[Text excerpt — start]

Chaining Promises, the right way

Most modern web applications rely on some form of asynchronous operations, for things like fetching data from a web service, or pushing data to the cloud. Until not long ago (~2014/2015), it was common-practice for developers to rely on callback functions for resuming operations at the completion of a particular async call. Callbacks solved the problem, but they often resulted in deeply-nested difficult-to-read code, colloquially known as “pyramids of doom”.

The JavaScript Promises pattern was created to solve the async-chaining problem in a cleaner way. At their core, Promises provide a way for chaining together multiple actions, in an easy-to-read and predictable order. To the extent that Promises are chained, the term “Breaking the Promise chain” refers to accidentally letting some of operations run loose, so that instead of one chain of operations, you accidentally end up with multiple parallel execution. This is bad because:

  • More often than not, logic that was meant to run in a certain order will break if the operations start running out of order. This leads to a class of not-always-reproducible and hard-to-diagnose bugs, known as timing issues.

[Text excerpt — finish]

Task directions. Write the next part of the article on chaining JavaScript Promises, starting right after its final sentence.

[Provided data — start]

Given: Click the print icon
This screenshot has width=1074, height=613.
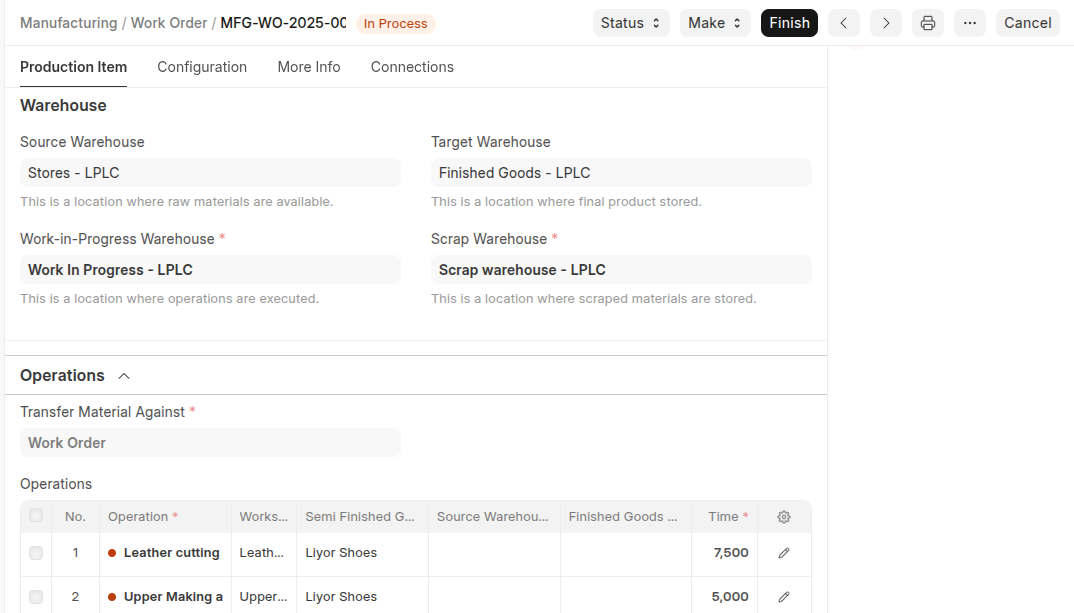Looking at the screenshot, I should pos(928,23).
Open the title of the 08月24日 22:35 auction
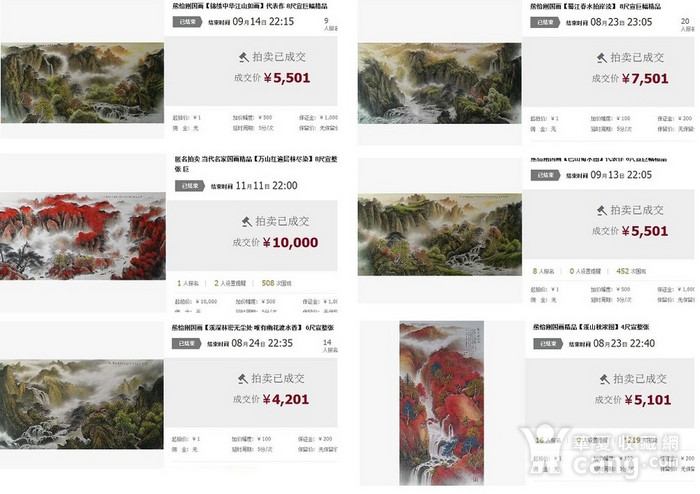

[Provided data — finish]

Result of this task.
  • In the case of Office.js APIs and the Excel.run(batch) (and Word.run(batch), etc.) family of methods, a broken Promise chain can lead to objects being inadvertently cleaned up before you’re done using them… leading to even harder-to-diagnose timing issues.
  • A broken Promise chain can leads to silently-swallowed errors, with the .catch statement handling only one of the thread chains, but not the other(s).

The good news is that in the new Office.js, the only asynchronous operation is “context.sync(). So – other than places in your code where you explicitly call a web service or do some other async operations – the only place where you need to watch out for with Office.js is just the context.sync() method. And moreover, there is exactly one simple rule you need to follow:

The part about returning a Promise is critical. Just calling context.sync() inside of the body of a function, without returning it, will lead to anything from errors being silently swallowed, to everything going completely awry.